The Front Room, Assembly Rooms, Edinburgh

The last time we saw Alison Skilbeck, she was playing the role of Mrs Roosevelt in the comparative luxury of Studio 5, George Square. This year she’s appearing in The Assembly’s Front Room, a converted shipping container, but – as ever – she gives the performance her all, and we might as well be in a park somewhere in London, where the piece is set.

We first saw a Skilbeck performance back in 2017 (The Power of the Crone) and we’ve made a point of tracking her shows ever since, always interested to see where she’ll go next. The delightful thing is that we never really know what we’re going to get.

This year, she performs a collection of self-written monologues, set during lockdown. It features five human characters and one that … well, I don’t want to give too much away. As ever, she does that thing she always does, putting on a hat or a pair of fairy wings and suddenly inhabiting the character the item belongs to.
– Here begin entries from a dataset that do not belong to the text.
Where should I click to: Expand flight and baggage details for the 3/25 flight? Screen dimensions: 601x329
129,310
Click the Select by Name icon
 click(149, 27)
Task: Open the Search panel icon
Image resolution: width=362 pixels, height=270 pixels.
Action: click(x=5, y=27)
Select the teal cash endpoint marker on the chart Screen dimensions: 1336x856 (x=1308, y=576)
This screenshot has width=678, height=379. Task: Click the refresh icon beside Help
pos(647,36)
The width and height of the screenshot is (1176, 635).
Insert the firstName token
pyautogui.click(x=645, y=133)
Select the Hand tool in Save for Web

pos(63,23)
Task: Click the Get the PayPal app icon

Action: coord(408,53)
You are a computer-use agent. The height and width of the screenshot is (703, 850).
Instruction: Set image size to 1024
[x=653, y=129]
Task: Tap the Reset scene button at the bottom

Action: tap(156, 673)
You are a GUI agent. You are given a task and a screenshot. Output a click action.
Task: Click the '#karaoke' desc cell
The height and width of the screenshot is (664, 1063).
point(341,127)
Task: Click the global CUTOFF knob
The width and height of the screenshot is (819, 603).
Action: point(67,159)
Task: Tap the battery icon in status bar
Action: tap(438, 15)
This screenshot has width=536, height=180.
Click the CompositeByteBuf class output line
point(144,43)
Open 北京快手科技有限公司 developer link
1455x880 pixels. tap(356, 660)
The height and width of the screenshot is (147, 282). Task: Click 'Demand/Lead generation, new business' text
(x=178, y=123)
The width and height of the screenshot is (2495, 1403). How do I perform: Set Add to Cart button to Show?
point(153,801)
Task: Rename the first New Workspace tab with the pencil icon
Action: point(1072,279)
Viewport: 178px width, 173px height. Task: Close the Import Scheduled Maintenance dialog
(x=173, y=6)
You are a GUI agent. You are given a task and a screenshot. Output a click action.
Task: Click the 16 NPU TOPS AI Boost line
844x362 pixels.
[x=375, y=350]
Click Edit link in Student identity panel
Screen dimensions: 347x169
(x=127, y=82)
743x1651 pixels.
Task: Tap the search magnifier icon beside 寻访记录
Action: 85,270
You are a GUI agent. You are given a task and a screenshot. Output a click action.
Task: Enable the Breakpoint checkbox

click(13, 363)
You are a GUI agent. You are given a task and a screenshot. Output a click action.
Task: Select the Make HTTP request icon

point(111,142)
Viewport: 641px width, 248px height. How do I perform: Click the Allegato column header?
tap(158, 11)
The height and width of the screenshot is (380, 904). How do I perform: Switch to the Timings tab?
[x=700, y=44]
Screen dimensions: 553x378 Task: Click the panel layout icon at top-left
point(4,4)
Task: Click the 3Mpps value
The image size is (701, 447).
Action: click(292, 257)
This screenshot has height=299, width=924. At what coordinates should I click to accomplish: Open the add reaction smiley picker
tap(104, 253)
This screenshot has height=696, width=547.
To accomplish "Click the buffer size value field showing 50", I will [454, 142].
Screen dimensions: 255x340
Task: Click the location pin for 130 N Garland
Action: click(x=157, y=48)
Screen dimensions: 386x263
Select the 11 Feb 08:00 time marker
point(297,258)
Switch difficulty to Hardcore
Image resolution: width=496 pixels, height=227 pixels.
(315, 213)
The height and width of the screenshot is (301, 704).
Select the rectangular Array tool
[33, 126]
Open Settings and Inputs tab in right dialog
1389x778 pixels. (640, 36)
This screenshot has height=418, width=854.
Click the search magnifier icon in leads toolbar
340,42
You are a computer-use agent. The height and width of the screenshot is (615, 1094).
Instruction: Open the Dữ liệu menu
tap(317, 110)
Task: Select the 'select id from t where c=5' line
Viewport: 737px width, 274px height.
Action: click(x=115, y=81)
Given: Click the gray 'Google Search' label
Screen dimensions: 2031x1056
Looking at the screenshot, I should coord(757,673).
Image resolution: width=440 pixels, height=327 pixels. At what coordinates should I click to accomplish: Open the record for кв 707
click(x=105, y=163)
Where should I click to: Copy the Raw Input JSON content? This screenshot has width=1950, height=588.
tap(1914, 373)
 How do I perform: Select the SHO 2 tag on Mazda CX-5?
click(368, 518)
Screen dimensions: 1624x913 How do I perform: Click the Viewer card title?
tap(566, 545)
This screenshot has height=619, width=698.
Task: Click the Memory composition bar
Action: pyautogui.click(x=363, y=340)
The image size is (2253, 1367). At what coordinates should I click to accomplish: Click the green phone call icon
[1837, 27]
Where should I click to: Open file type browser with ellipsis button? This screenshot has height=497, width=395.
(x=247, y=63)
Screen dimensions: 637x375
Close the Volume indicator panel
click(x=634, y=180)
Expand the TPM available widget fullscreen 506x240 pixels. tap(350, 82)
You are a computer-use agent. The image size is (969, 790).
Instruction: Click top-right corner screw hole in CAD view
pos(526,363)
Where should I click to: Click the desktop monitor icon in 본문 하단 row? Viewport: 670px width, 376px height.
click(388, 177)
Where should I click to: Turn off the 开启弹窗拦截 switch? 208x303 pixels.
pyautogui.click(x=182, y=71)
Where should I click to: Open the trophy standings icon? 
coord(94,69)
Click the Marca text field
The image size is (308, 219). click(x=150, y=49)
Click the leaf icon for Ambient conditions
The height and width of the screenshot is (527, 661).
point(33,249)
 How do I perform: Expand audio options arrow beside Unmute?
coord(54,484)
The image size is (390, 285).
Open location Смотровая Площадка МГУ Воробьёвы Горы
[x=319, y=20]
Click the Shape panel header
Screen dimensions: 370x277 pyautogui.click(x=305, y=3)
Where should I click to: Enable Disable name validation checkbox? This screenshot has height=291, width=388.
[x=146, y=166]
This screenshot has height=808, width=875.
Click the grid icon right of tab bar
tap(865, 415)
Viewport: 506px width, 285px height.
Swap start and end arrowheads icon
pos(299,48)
These characters are not all female and they range from childhood to old age, but there’s something that interlinks them all, something we’re not fully aware of until the conclusion.

It’s a lovely piece of writing, gentle and lyrical, which captures the nuances of everyday speech with considerable skill, and an hour and ten minutes slips easily by. Along the way we are given some thoughtful insights into the human condition through the words of strangers we somehow end up caring about.

If this sounds like your cup of tea, it’s all waiting for you in a tin box on George Street.